Work instructions:
Turn every line of the records below into a numbered list, skipping any blank lines. Leave the pictures out of your answer.

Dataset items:
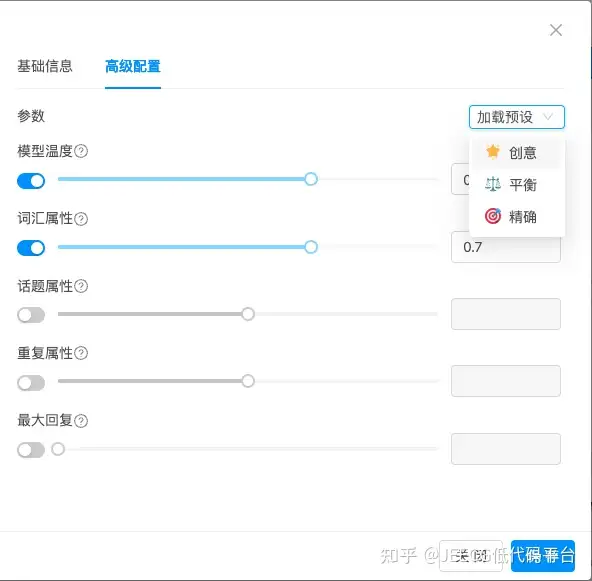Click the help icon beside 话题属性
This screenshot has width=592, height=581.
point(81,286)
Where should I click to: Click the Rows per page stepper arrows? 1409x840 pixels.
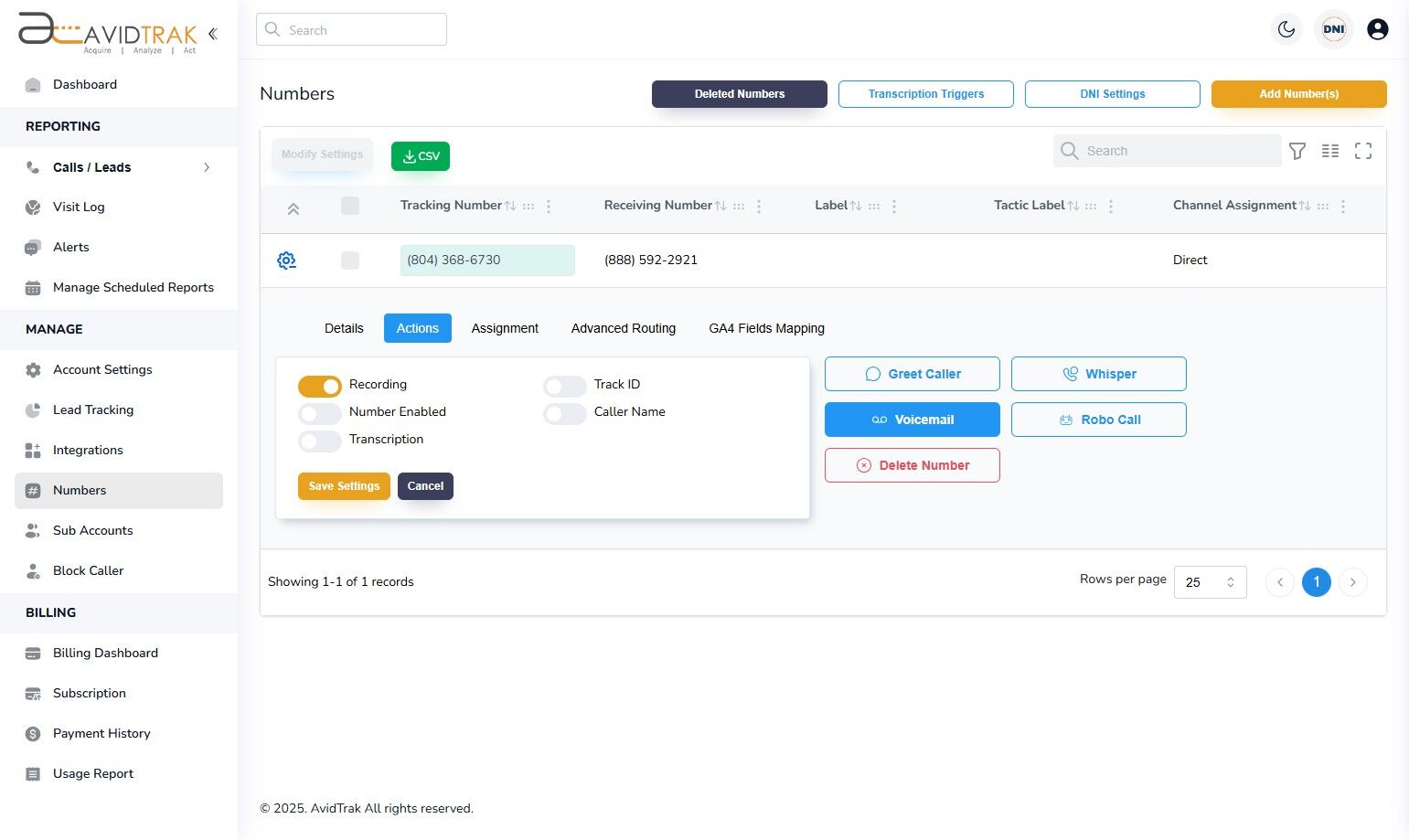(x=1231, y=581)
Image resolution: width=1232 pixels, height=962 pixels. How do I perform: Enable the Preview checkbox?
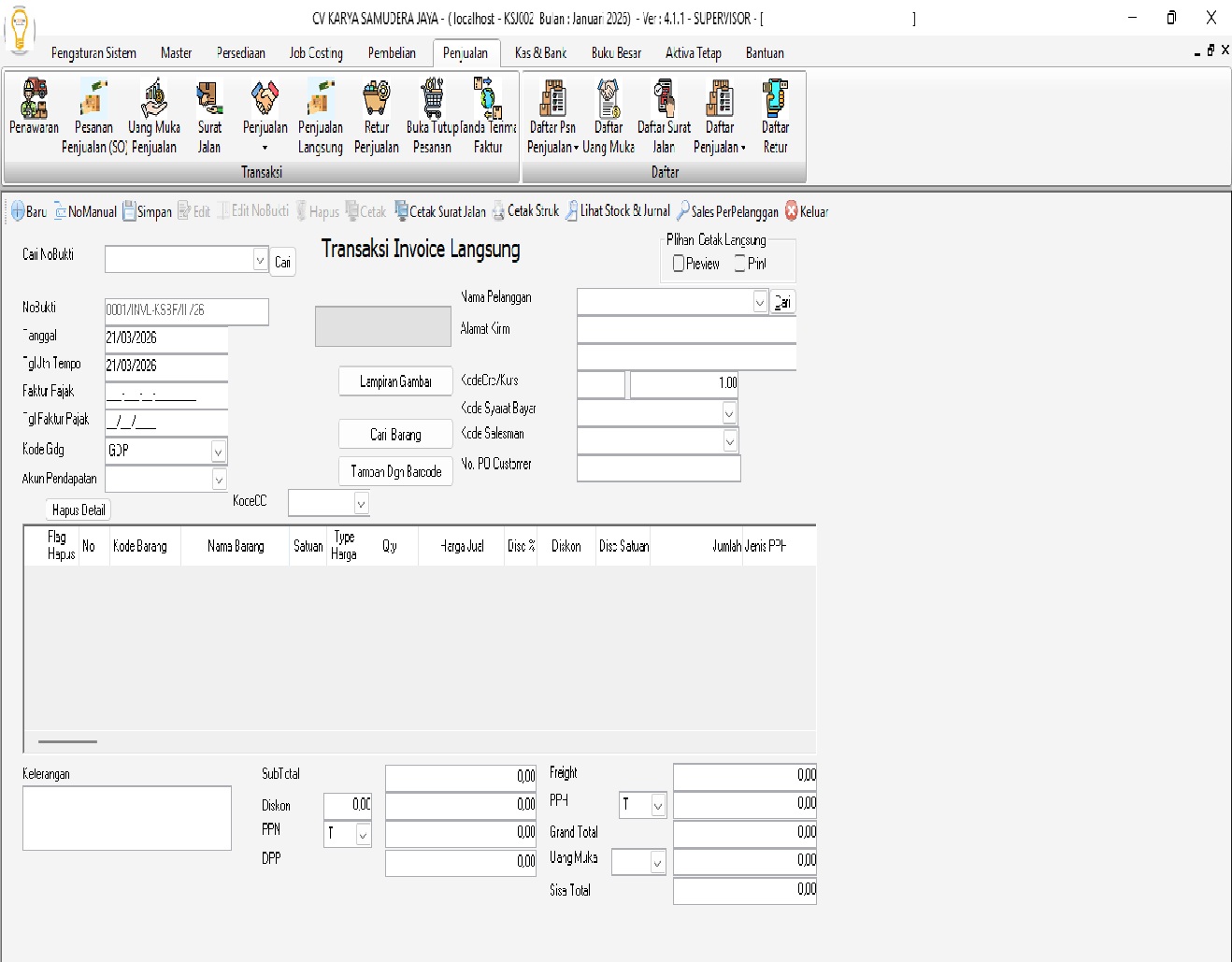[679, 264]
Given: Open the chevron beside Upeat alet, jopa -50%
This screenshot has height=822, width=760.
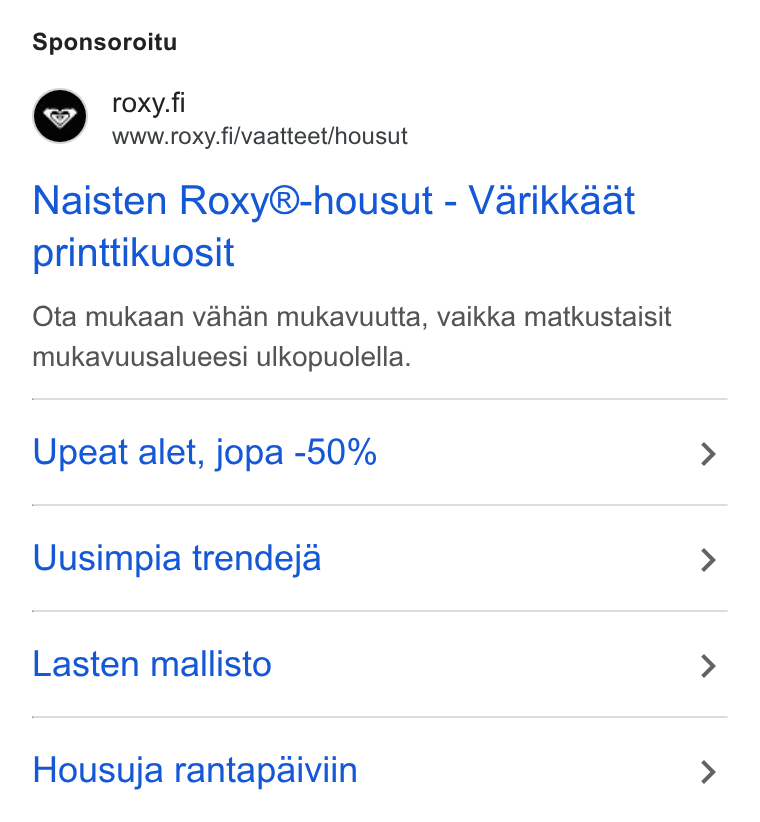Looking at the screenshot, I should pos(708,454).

Solution below:
1. Click the help icon beside 话题属性
2. This screenshot has width=592, height=581.
3. point(81,286)
4. Where should I click to: Click the Rows per page stepper arrows? 1409x840 pixels.
5. (x=1231, y=581)
6. Image resolution: width=1232 pixels, height=962 pixels. How do I perform: Enable the Preview checkbox?
7. [679, 264]
8. Given: Open the chevron beside Upeat alet, jopa -50%
9. This screenshot has height=822, width=760.
10. Looking at the screenshot, I should pos(708,454).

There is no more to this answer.